WRITTEN TASK: Return, word for word, the part of the Angelena Bonet biography between "Angelena Bonet (born" and "confirmation name 'Angela'.", inclusive.

— start of DOCUMENT EXTRACT —

Angelena Bonet (born Elena Louise Bennett; 13 May 1976) is an Australian model, actress, documentary filmmaker, and singer-songwriter.

Early life
Bonet was born on 13 May 1976 in Sydney as the youngest of five children to James Patrick Bennett, an IT/finance manager and Geraldine Louise Bennett, a physiotherapist specialising in children with neurodevelopmental disabilities. She was raised as a Catholic, in line with her father's beliefs, to which she later adopted the confirmation name 'Angela'.

Bonet attended Denistone East Primary School, Marist Sisters' College, Woolwich, then St. Patrick's College, Dundas.

Career

Modelling career
Bonet was discovered at a hair salon in Sydney at the age of 18 while attending Williams Business College for Travel & Tourism / Secretarial studies. She later debuted as Elli Bennet as a model for Vogue Australia magazine. Bonet modelled in major cities internationally and at home in Australia, where she was dubbed as an "Australian Supermodel" on Network Ten. She has been featured on the cover of Inside Sport magazine, FHM magazine, and served as a covergirl for the 'Sportsmodel of the Year' issue.

Film and television career
Bonet starred in several film and television productions, including the US TV Series JAG, Ghostly Encounters, My Husband My Killer, and Breakers, and also played the lead role in Canadian rock band Silverstein's film clip "American Dream". She was the featured host for NBC's AOF International Film Festival series and hosted the 'FIFA World Cup Show' in Canada (2010). She has also served as a judge in the Miss USA and Miss Teen USA Pageants in Vermont (2010), and has been the opener for the talk show "The Tonight Show with Jay Leno". Bonet has been featured on Australia's Network Seven Broadcast of The 6th Annual Foxtel AACTA Awards held at The Star, Sydney, Australia.

— end of DOCUMENT EXTRACT —
— start of DATASET —

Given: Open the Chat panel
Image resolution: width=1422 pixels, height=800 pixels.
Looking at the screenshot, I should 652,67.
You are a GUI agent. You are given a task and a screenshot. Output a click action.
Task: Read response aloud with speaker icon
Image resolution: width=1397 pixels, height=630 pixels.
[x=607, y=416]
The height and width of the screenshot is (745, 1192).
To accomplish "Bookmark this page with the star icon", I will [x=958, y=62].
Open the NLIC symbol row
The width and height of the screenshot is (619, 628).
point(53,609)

— end of DATASET —
— start of DATASET —

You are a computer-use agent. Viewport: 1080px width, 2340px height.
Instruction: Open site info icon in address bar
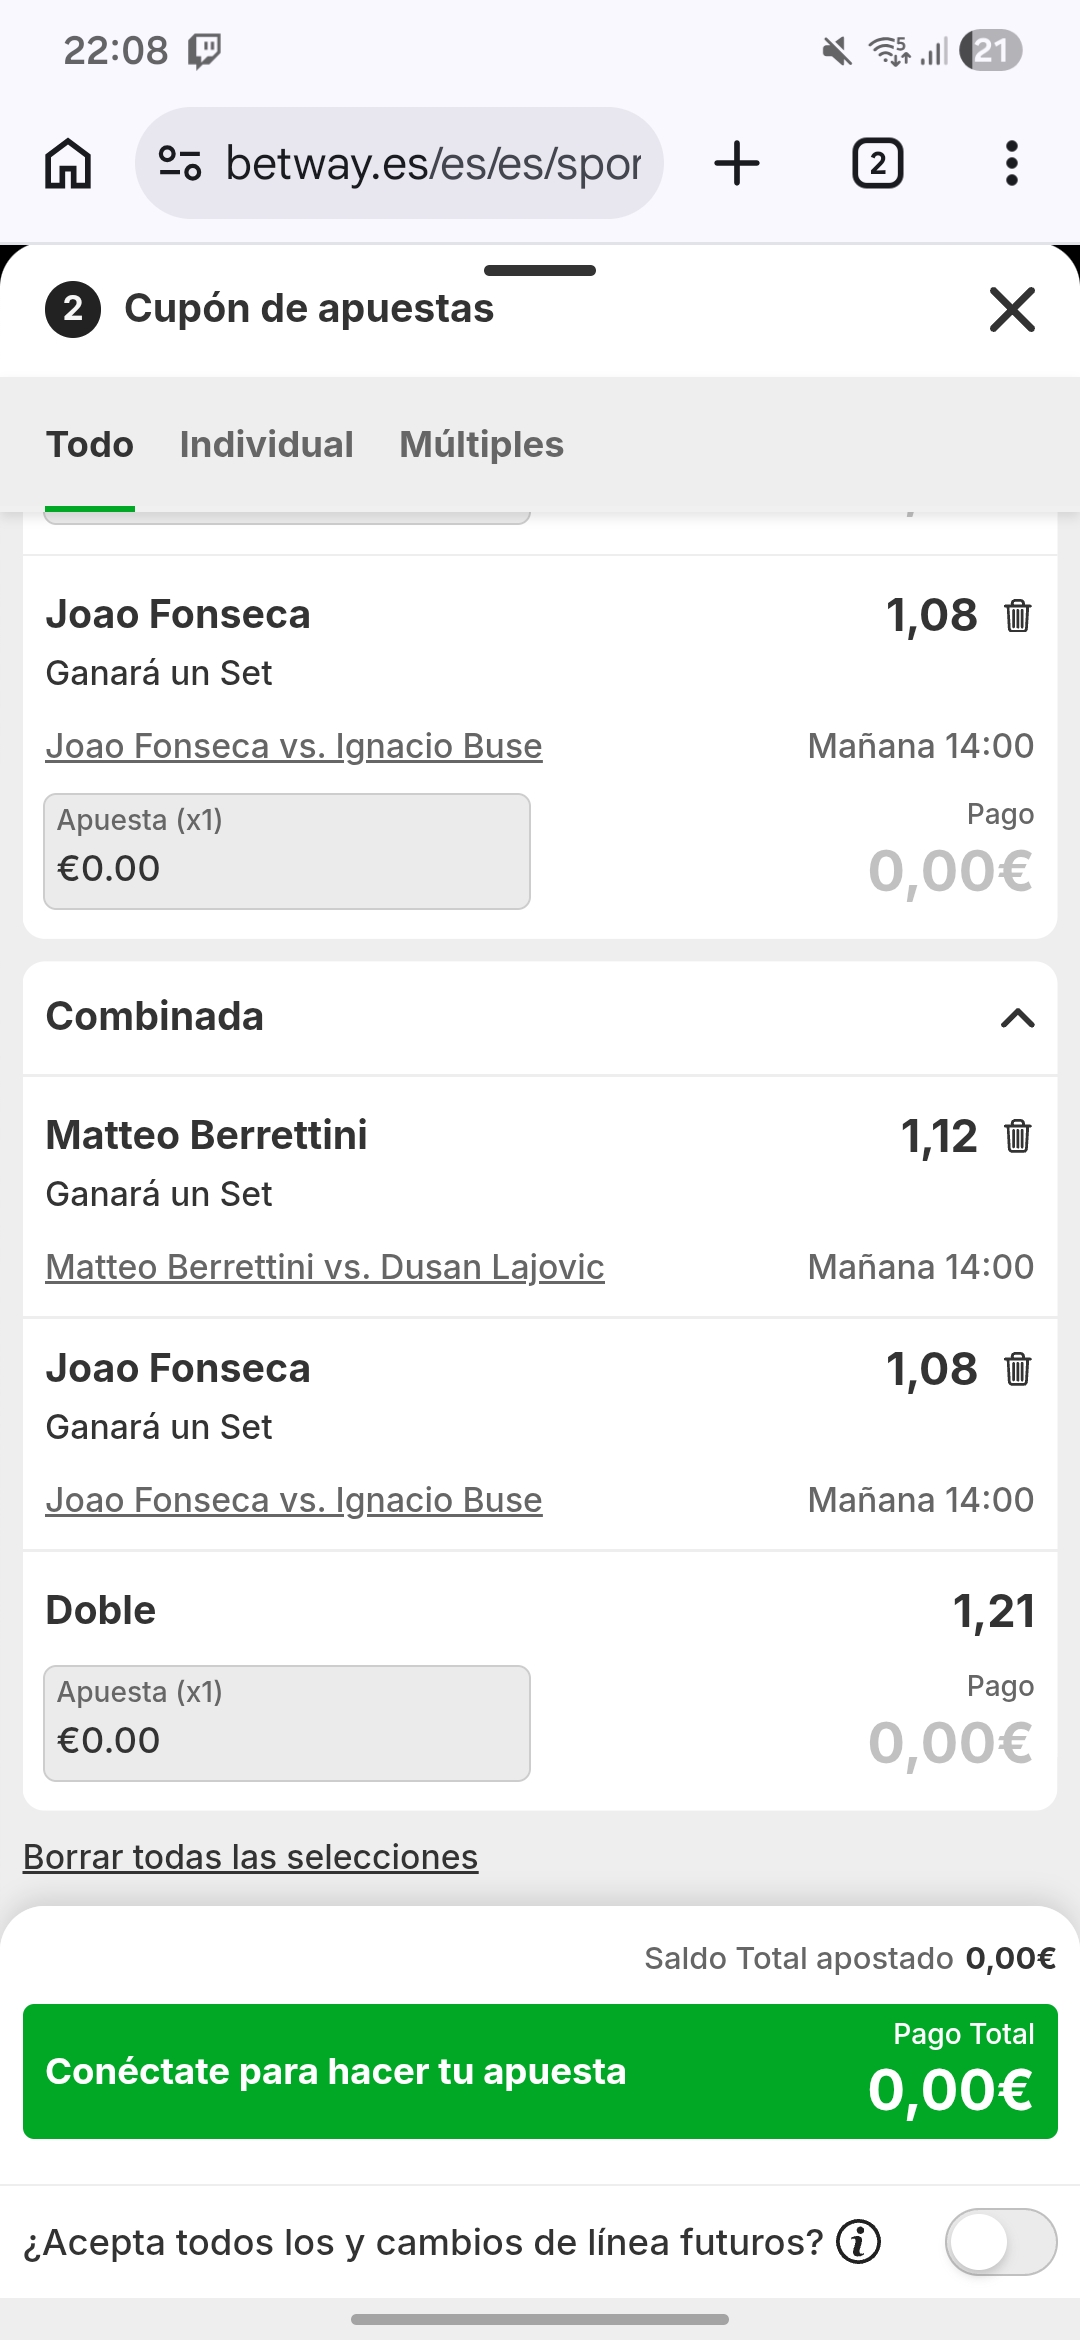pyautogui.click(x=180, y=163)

— end of DATASET —

SOLUTION TO THIS EXERCISE:
Angelena Bonet (born Elena Louise Bennett; 13 May 1976) is an Australian model, actress, documentary filmmaker, and singer-songwriter.

Early life
Bonet was born on 13 May 1976 in Sydney as the youngest of five children to James Patrick Bennett, an IT/finance manager and Geraldine Louise Bennett, a physiotherapist specialising in children with neurodevelopmental disabilities. She was raised as a Catholic, in line with her father's beliefs, to which she later adopted the confirmation name 'Angela'.